L’employeur qui fait travailler des salariés le 1er mai sans justification liée à la nature de l’activité encourt une amende de 4e classe (750 euros), appliquée autant de fois qu’il y a de salariés concernés (C. trav., art. R. 3135-3 et C. pén., art. 131-13). Cette proposition de loi a été amendée et adoptée par le Sénat le 3 juillet 2025. La prochaine étape sera donc son examen par l’Assemblée nationale, une fois qu’elle sera inscrite à l’ordre du jour.


Établissements concernés

Selon la proposition de loi amendée par le Sénat, pourraient occuper des salariés le 1er mai, outre les établissements actuels : 

les établissements assurant, à titre principal, la fabrication ou la préparation de produits alimentaires destinés à la consommation immédiate ;
les autres établissements dont l’activité exclusive est la vente de produits alimentaires au détail ;
les établissements exerçant, à titre principal, une activité de vente de fleurs naturelles qui permet de répondre à un besoin du public lié à un usage traditionnel propre au 1er mai ;
les établissements exerçant, à titre principal, une activité culturelle.

Les catégories d’établissements concernées seraient déterminées par un décret.

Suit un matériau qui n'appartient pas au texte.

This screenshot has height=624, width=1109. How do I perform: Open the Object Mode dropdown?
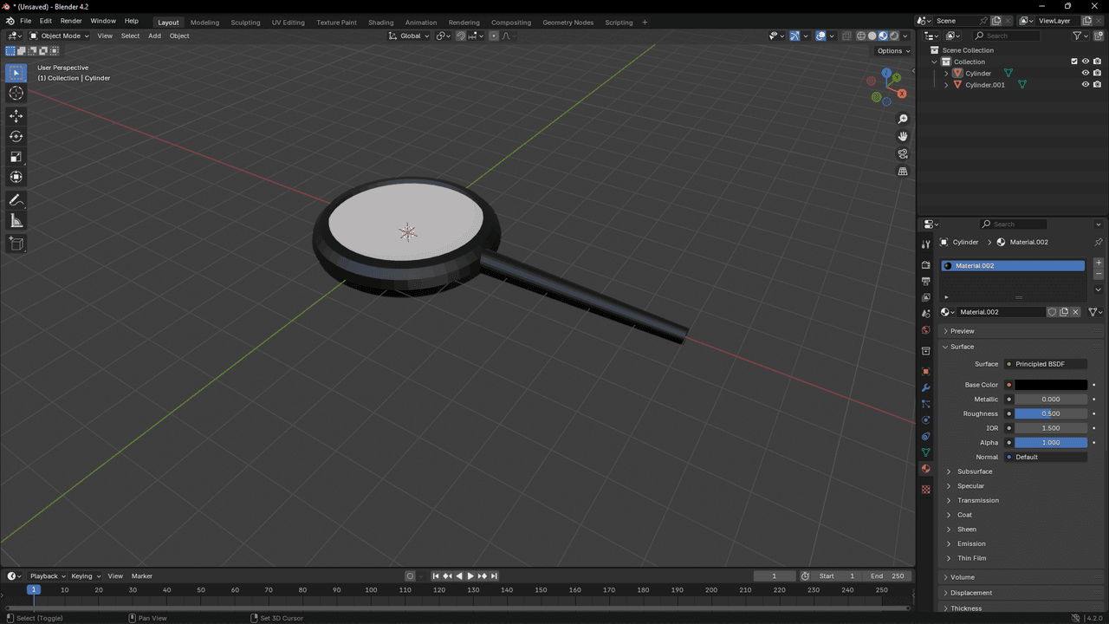coord(59,36)
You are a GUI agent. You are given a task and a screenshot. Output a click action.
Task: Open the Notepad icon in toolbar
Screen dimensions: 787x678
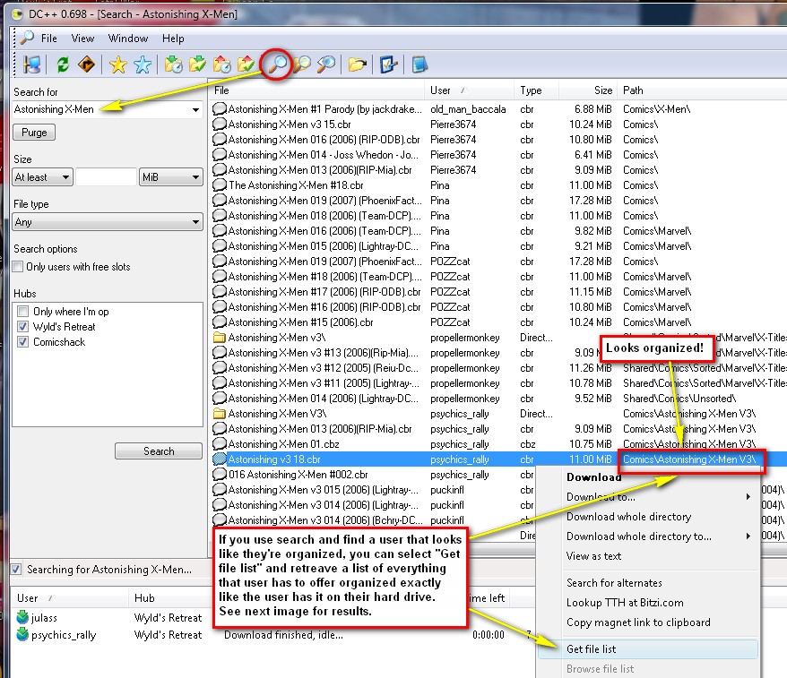(419, 64)
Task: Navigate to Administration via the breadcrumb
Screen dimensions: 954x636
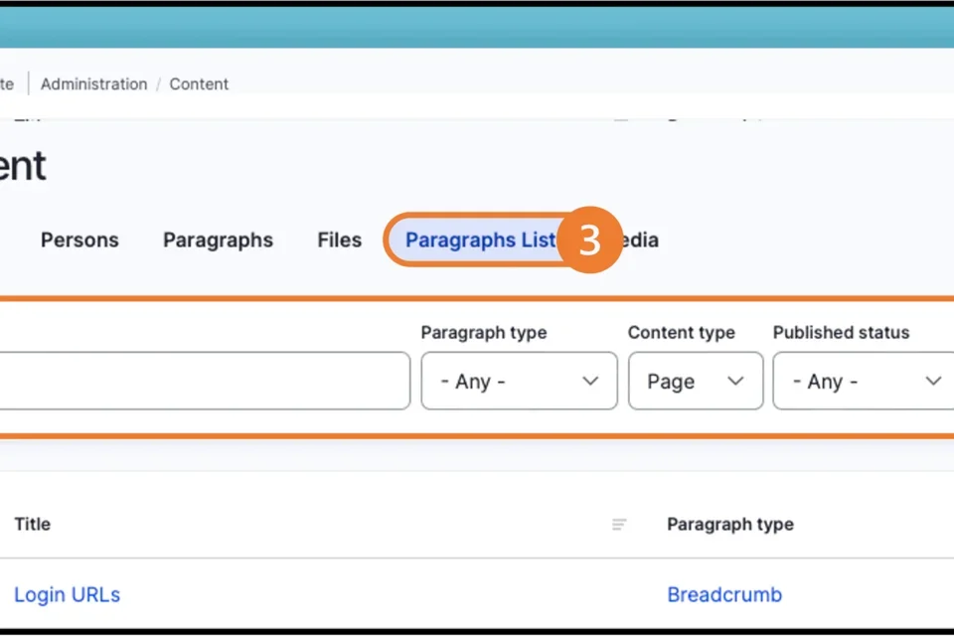Action: click(x=93, y=84)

Indemnisation des salariés 

Les salariés travaillant le 1er mai auraient droit, en plus de leur salaire normal, à une indemnité égale au montant de ce salaire, à la charge de l’employeur. Concrètement, pour ces salariés, le 1er mai travaillé serait aussi « payé double », sans dérogation possible.

Accord du salarié

Seuls les salariés volontaires ayant donné leur accord par écrit à leur employeur pourraient travailler le 1er mai. Un refus du salarié ne serait pas fautif, aucune sanction ou mesure discriminatoire ne pouvant être prise à son encontre.
Le 10 avril 2026, les députés devraient être amenés à se prononcer sur cette proposition de loi « visant à permettre aux salariés de certains établissements et services de travailler le 1er mai ».